In some embodiments, the BS may transmit the MIB for the first cell on a carrier frequency belonging to FR2, ssb-SubcarrierOffset information in the MIB of the first cell may indicate a first K_SSB, and the first K_SSB may be greater than or equal to 12.

In some embodiments, the BS may transmit a list of one or more SIB1 request configurations. Each entry in the list may include at least one of a cell identity and an ARFCN.

In some embodiments, the SIB1 request configuration of the first cell may include a second K_SSB, a search space zero configuration, and a control resource set 0. In these embodiments, one or more PDCCH monitoring occasions in a time domain for the SIB1 may be indicated to the UE based on the search space zero configuration in the SIB1 request configuration of the first cell, and a start of a physical resource block in a frequency domain of the one or more PDCCH monitoring occasions may be indicated to the UE based on the control resource set zero and the second K_SSB in the SIB1 request configuration of the first cell.

In some embodiments, the BS may transmit the SIB1 in the one or more PDCCH monitoring occasions in a configured time window.

Although FIG. 12 illustrates one example method 1200 for SIB1 acquisition, various changes may be made to FIG. 12. For example, while shown as a series of steps, various steps in FIG. 12 could overlap, occur in parallel, occur in a different order, occur any number of times, be omitted, or replaced by other steps.

Any of the above variation embodiments can be utilized independently or in combination with at least one other variation embodiment. The above flowcharts illustrate example methods that can be implemented in accordance with the principles of the present disclosure and various changes could be made to the methods illustrated in the flowcharts herein. For example, while shown as a series of steps, various steps in each figure could overlap, occur in parallel, occur in a different order, or occur multiple times. In another example, steps may be omitted or replaced by other steps.

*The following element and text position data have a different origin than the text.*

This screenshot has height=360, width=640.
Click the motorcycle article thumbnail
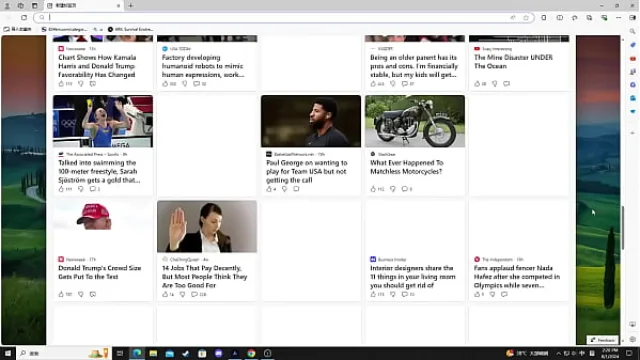click(415, 121)
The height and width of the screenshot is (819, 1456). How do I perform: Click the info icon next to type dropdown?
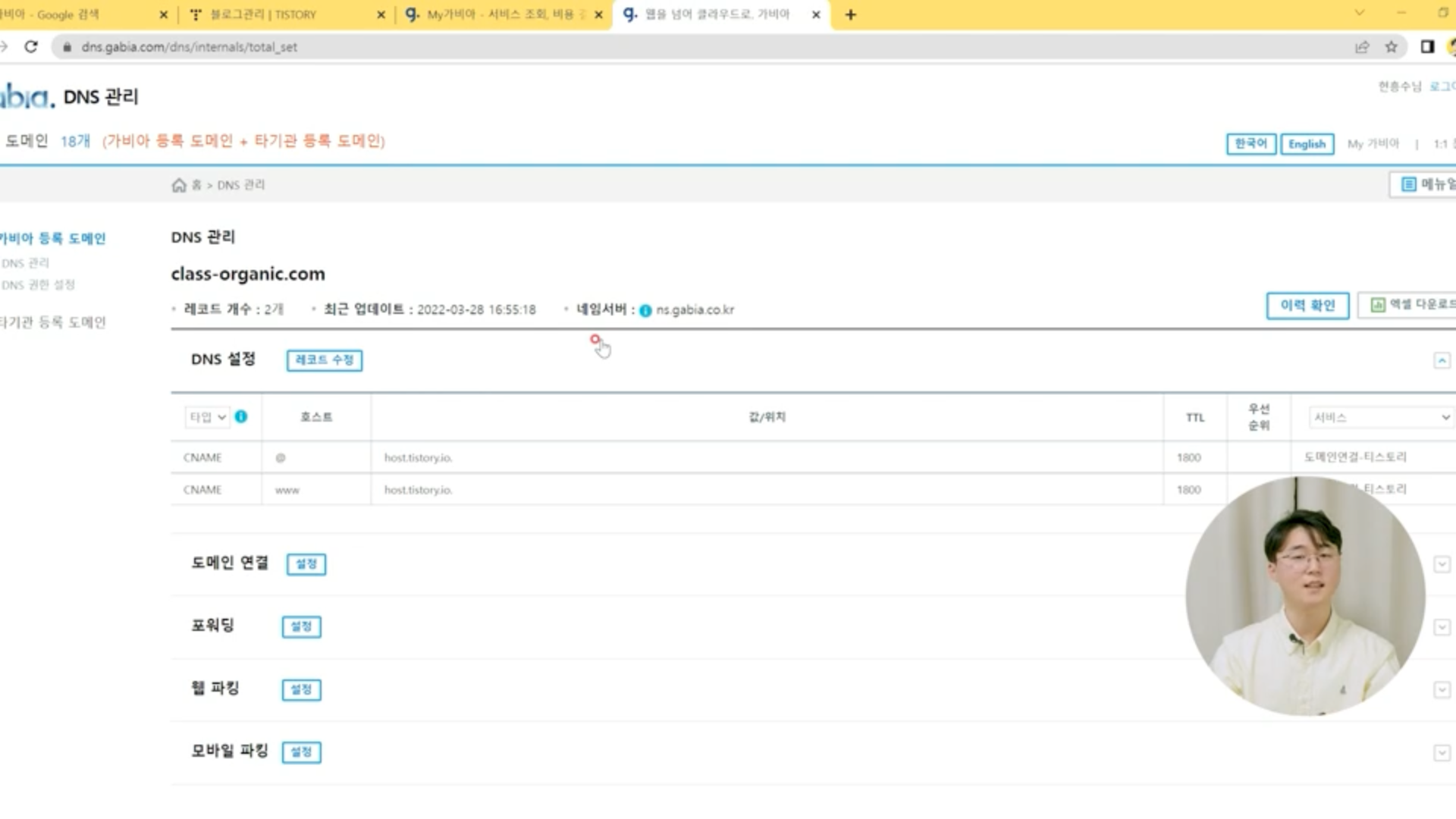(x=241, y=416)
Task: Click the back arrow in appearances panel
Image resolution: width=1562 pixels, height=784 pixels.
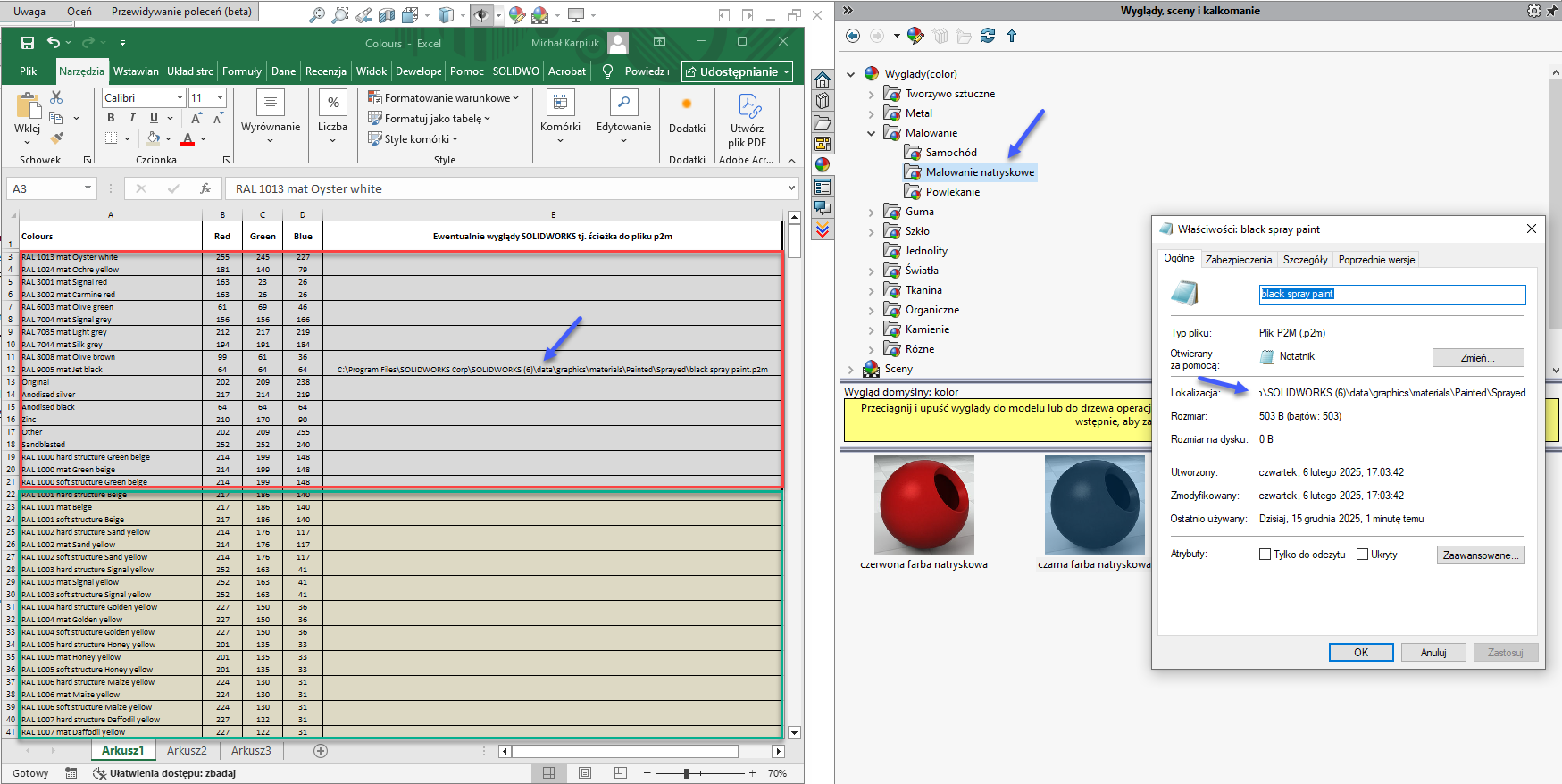Action: click(853, 36)
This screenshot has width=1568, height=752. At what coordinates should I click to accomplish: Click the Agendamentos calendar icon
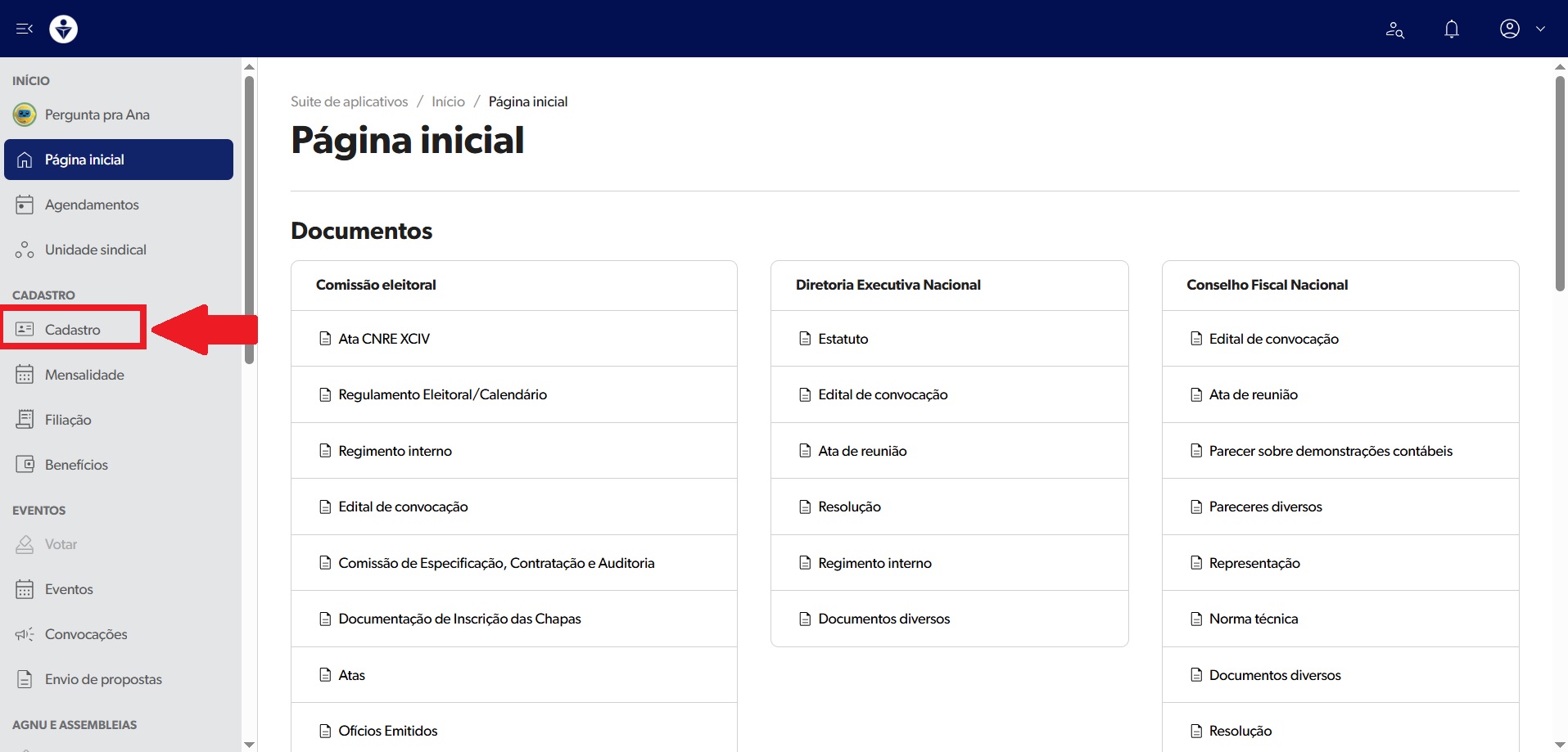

Although the present disclosure has been described with exemplary embodiments, various changes and modifications may be suggested to one skilled in the art. It is intended that the present disclosure encompass such changes and modifications as fall within the scope of the appended claims. None of the description in this application should be read as implying that any particular element, step, or function is an essential element that must be included in the claim scope. The scope of patented subject matter is defined by the claims.